» **REQUIREMENTS**:
Rewrite the material from its first line through the line containing "will [334, 394].", putting "preview" in place of "thumbnail" and keeping everything else unchanged.

» **DATA**:
* Begin *
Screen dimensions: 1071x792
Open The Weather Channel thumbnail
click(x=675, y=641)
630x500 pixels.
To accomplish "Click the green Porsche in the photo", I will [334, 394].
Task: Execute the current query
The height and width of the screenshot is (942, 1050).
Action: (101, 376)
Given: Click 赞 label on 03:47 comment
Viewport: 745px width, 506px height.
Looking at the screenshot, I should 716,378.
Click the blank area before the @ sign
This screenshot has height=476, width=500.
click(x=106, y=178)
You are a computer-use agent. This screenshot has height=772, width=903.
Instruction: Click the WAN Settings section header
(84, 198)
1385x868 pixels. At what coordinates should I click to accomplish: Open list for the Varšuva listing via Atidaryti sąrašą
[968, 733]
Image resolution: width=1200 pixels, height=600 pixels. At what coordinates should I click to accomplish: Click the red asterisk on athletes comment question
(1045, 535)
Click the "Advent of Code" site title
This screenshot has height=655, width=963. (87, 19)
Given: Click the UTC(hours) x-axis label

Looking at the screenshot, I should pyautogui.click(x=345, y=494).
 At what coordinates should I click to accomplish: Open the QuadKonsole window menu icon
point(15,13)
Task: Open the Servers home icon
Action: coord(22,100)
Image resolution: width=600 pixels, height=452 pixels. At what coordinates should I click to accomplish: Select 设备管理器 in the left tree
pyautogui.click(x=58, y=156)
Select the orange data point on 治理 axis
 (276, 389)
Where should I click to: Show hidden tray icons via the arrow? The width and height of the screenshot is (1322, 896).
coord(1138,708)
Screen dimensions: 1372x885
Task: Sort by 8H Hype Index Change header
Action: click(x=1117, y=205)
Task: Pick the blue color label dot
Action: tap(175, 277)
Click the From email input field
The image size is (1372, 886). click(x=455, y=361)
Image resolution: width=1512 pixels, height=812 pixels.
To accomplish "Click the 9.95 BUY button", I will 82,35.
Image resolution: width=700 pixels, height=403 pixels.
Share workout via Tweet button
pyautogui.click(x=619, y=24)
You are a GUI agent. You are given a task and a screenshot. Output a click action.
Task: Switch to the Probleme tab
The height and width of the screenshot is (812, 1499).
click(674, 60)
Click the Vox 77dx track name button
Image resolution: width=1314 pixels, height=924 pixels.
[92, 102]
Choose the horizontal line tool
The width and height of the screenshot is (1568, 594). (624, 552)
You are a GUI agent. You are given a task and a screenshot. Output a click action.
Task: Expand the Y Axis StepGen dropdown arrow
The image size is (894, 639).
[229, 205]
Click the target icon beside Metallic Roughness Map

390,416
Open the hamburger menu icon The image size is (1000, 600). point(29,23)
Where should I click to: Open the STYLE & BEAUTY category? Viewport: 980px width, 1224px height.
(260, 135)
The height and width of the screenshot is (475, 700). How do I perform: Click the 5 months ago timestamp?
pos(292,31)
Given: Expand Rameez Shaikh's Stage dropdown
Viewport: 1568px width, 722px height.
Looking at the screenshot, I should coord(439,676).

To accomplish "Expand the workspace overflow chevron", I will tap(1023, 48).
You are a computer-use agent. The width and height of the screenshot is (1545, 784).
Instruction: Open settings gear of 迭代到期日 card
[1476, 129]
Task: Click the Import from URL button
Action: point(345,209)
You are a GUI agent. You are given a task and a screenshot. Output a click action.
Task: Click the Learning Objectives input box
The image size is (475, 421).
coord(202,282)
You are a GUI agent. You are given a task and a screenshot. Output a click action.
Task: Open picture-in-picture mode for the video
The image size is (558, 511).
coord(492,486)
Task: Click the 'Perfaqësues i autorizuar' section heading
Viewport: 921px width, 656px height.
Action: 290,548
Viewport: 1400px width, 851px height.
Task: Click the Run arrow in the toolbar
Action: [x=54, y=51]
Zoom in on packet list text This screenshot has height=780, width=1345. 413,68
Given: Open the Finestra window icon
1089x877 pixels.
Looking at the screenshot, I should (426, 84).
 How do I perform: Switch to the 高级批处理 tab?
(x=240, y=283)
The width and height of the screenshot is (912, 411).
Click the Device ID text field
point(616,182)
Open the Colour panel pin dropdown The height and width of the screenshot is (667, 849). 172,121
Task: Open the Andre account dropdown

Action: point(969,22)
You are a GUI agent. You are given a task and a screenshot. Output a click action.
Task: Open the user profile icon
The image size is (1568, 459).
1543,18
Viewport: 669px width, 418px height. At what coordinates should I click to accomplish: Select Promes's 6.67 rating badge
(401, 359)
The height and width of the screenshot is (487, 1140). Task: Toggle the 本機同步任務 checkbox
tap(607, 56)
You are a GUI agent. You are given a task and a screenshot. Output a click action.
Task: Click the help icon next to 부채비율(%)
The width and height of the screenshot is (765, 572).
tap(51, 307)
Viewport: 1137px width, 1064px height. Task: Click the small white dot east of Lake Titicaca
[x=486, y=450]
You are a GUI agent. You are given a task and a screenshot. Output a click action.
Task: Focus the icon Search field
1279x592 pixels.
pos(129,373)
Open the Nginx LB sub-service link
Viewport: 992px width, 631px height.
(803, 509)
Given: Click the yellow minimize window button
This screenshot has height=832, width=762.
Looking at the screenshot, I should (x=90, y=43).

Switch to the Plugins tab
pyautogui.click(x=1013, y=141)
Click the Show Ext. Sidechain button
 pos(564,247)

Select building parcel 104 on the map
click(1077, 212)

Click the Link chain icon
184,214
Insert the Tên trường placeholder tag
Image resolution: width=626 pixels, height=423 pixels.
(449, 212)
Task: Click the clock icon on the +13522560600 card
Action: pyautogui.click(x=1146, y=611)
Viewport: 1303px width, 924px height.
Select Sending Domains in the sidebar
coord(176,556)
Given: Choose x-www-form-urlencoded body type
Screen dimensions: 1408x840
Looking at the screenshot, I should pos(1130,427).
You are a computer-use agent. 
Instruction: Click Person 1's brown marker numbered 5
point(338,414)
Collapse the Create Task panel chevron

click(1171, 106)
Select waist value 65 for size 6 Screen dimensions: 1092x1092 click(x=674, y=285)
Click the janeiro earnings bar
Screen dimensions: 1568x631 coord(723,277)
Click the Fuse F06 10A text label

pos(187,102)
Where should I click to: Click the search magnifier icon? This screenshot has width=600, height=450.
* End *
» **SOLUTION TO THIS EXERCISE**:
Screen dimensions: 1071x792
Open The Weather Channel preview
click(x=675, y=641)
630x500 pixels.
To accomplish "Click the green Porsche in the photo", I will [334, 394].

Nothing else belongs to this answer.